Gamificação: o futuro do processo educativo?
Enviada em 04/08/2022
O equilíbrio de Nash refere-se à vantagem absoluta de um indivíduo diante de uma situação. Por não cooperar com outrém, ele entende que seu comportamento individualista é a chave para lidar com problemas cotidianos. No entanto, a gamificação do processo educativo coibe o egocentrismo sistêmico, pois incita o engajamento e a interatividade entre seus jogadores. Assim, depreende-se que o uso de elementos de jogos no ensino passa por uma lógica de desenvolvimento cerebral e inibe o desinteresse pela escola que afeta os alunos permanentemente.
Em primeira análise, cabe um destaque à maneira que os humanos lidam com os jogos. O cientista cognitivo Steven Pinker afirma que tal qual um computador, a mente opera segundo um programa que grava informações precisas à evolução. Dentre elas, Pinker ressalta o desenvolvimento de estratégias. Paralelamente a tal afirmação, os jogos são uma simulação de reais circunstâncias, que confiam na capacidade de cooperação de seus jogadores. Por isso, a gamificação figura-se como uma hábil tentativa de inserção dos jovens à realidade a fim de premeditar as problemáticas que envolvem os conhecimentos gerais em suas formações.

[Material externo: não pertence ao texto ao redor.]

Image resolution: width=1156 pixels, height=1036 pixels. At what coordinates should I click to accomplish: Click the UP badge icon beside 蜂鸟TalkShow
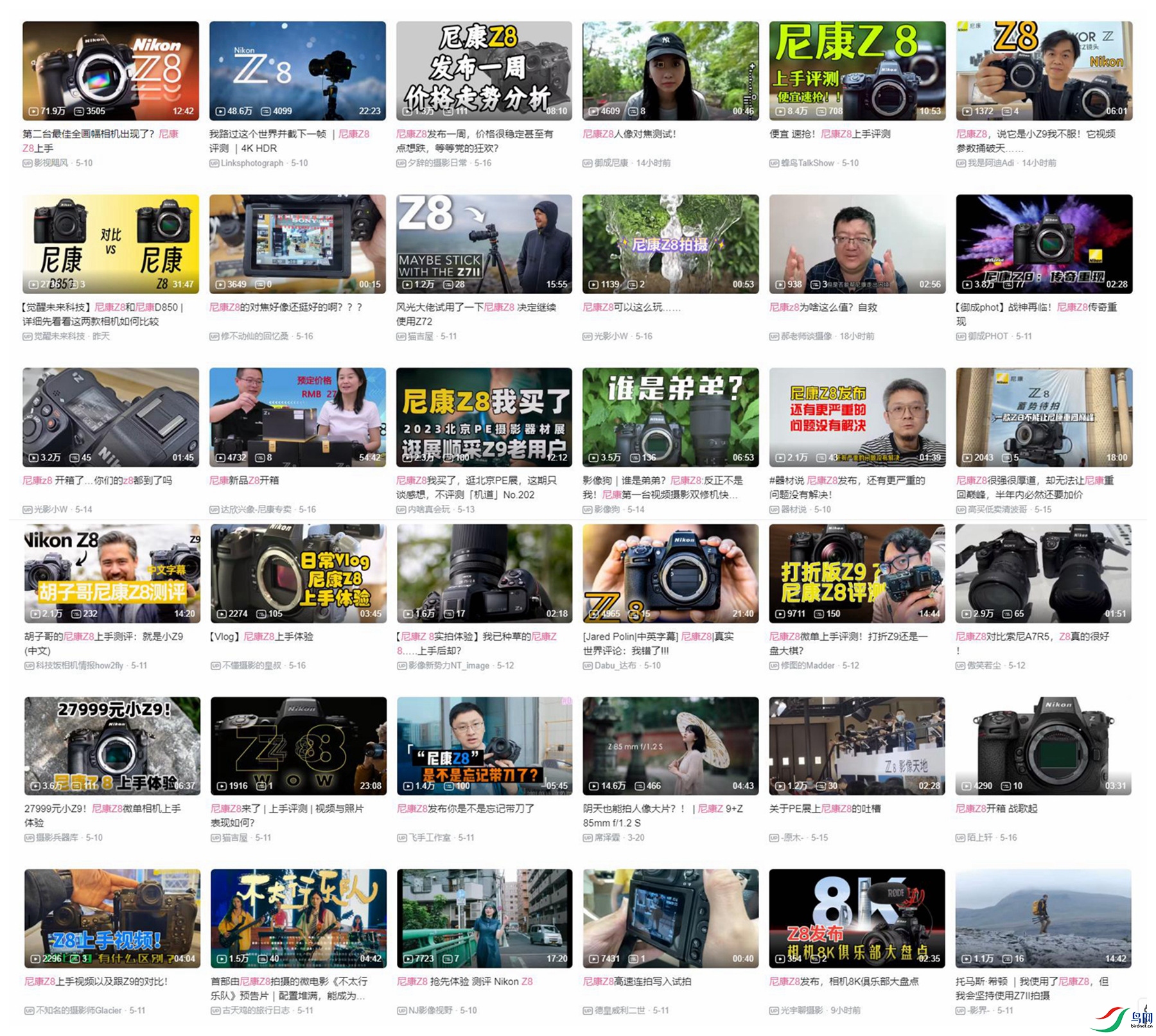774,163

Em segunda análise, faz-se importante salientar o metodismo circundante ao sistema escolar brasileiro. Os requisitos impostos pela educação fazem dela uma instituição de sequestro segundo o filósofo Michel Foucault, uma vez que por um longo período molda condutas e comportamentos dos estudantes. À vista disso, há a docilização do corpo por parte do Estado que aproveita-se da disciplina de seus alunos como massa de manobra política e econômica. Contrariamente, a gamificação exige de seus jogadores a criticidade e propostas disruptivas que visem ao enriquecimento da experiência escolar de forma a evitar a sua evasão.
Destarte, tendo em vista a vulnerabilidade da situação escolar, urgem-se ações que asseverem a gamificação da educação. Logo, o Ministério da Educação deve garantir a implantação de softwares educativos privados, como o Matific, mediante a concessão de verbas públicas às plataformas a fim de que consigam enquadrar os alunos, com suas limitações, em atividades de seus perfis de competências, como a programação e o cálculo. Apenas assim, extinguir-se-á a possibilidade de retorno ao equilíbro de Nash, reconhecido pelo seu egoísmo.